Es war vor laugen Jahren wohl auf demselben Platz,
Daß sich die Väter schlugen für ihren höchsten Schatz;
Gefährdet war die Freiheit, manch Tausend stürmt' heran,
Ein winzig Häuflein setzte sein kostbar Leben dran.

Aus Schweizerblut erblühte der Freiheit Blume neu; –
Drum wogt am Jahrestage das Volk so laut herbei,
Und läßt im Humpen schäumen den blutigroten Wein,
Und jubelt, Mann und Mädchen, im herzlichen Verein.

Da trat einmal ein fremder, hochweiser Mann hinzu,
Und sprach zu einem Schweizer: »Ei, Freund, was becherst du?
Der Wein, von dem du trinkest, wie schmeckt er dir doch gut,
Und wuchs vielleicht so blutig aus deines Ahnherrn Blut?

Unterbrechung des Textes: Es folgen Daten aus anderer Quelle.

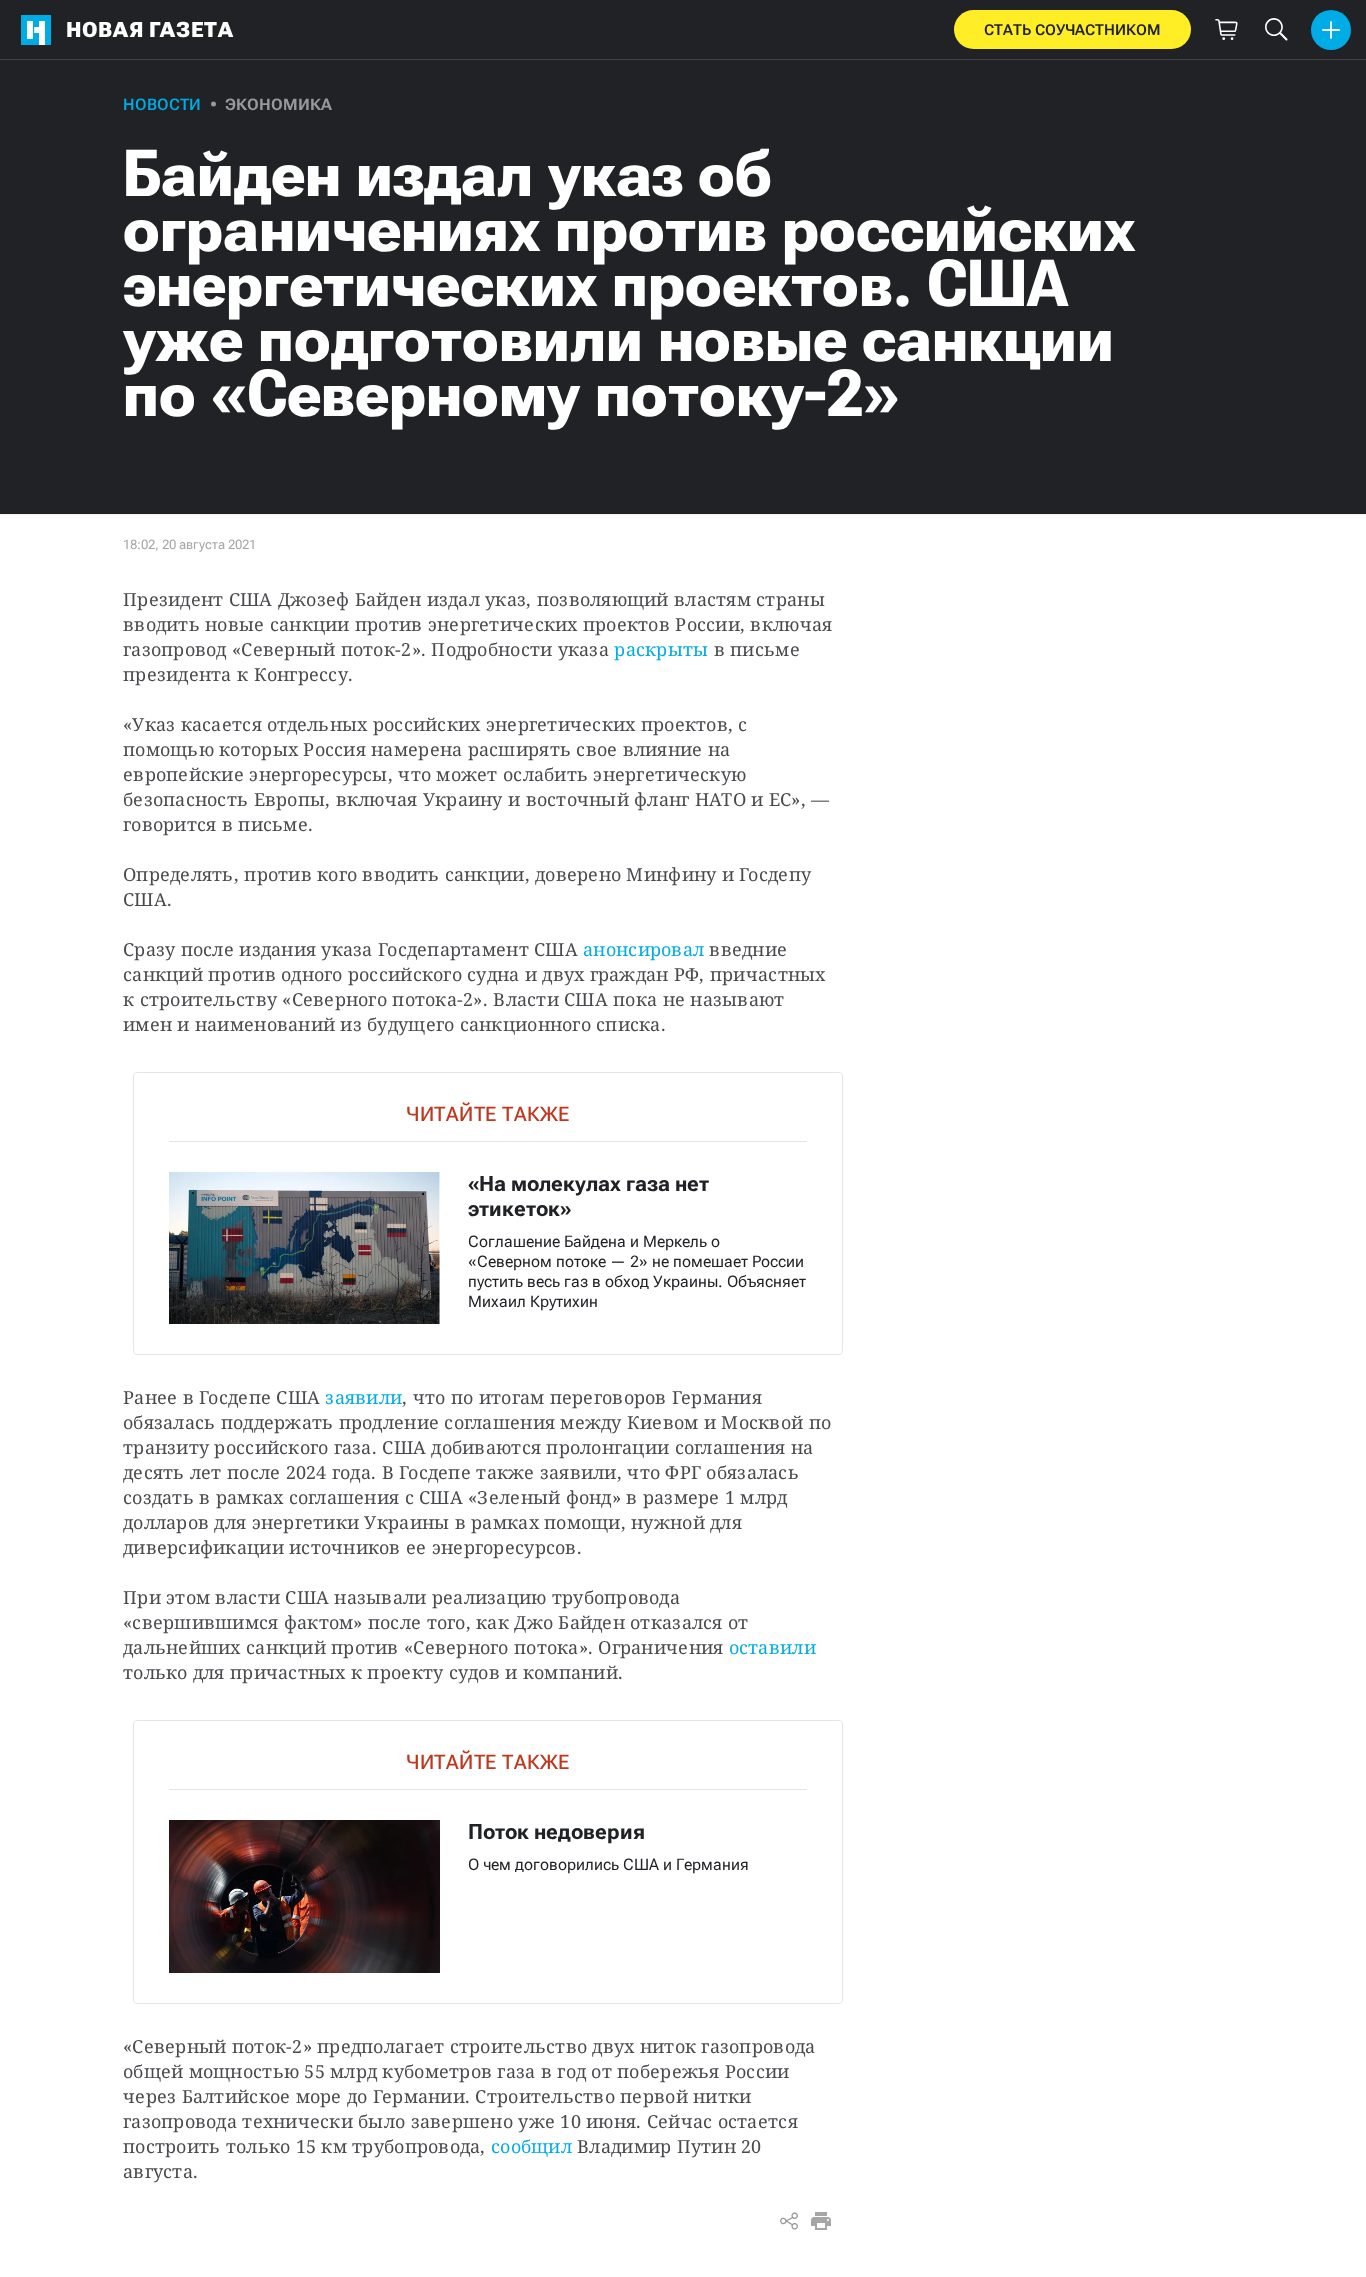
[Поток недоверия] (488, 1861)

Wo eure Väter ächzten, da singt und jubelt ihr,
Wo ihre Knochen modern, seid ihr zum Reigen hier!?
Zieht lieber Grabesglocken, pflanzt Totenkreuz' umher,
Solch weltliches Frohlocken ziemt hier sich nimmermehr!« –

Dem Schweizer flammt's im Auge, da er die Mahnung hört,
Dann sich bemeisternd spricht er: »Ei, tut nicht so empört!
Mag immer hier im Becher der blutigrote Wein
Von meines Ahnherrn Blute so rot geworden sein!

Mag immer, wo ich stehe, Gebein der Väter ruhn;
Ich schwinge doch den Becher und glaube recht zu tun!
Sie haben hier verblutet für unsres Landes Glück,
Sie kauften ihren Enkeln den freien Sinn zurück.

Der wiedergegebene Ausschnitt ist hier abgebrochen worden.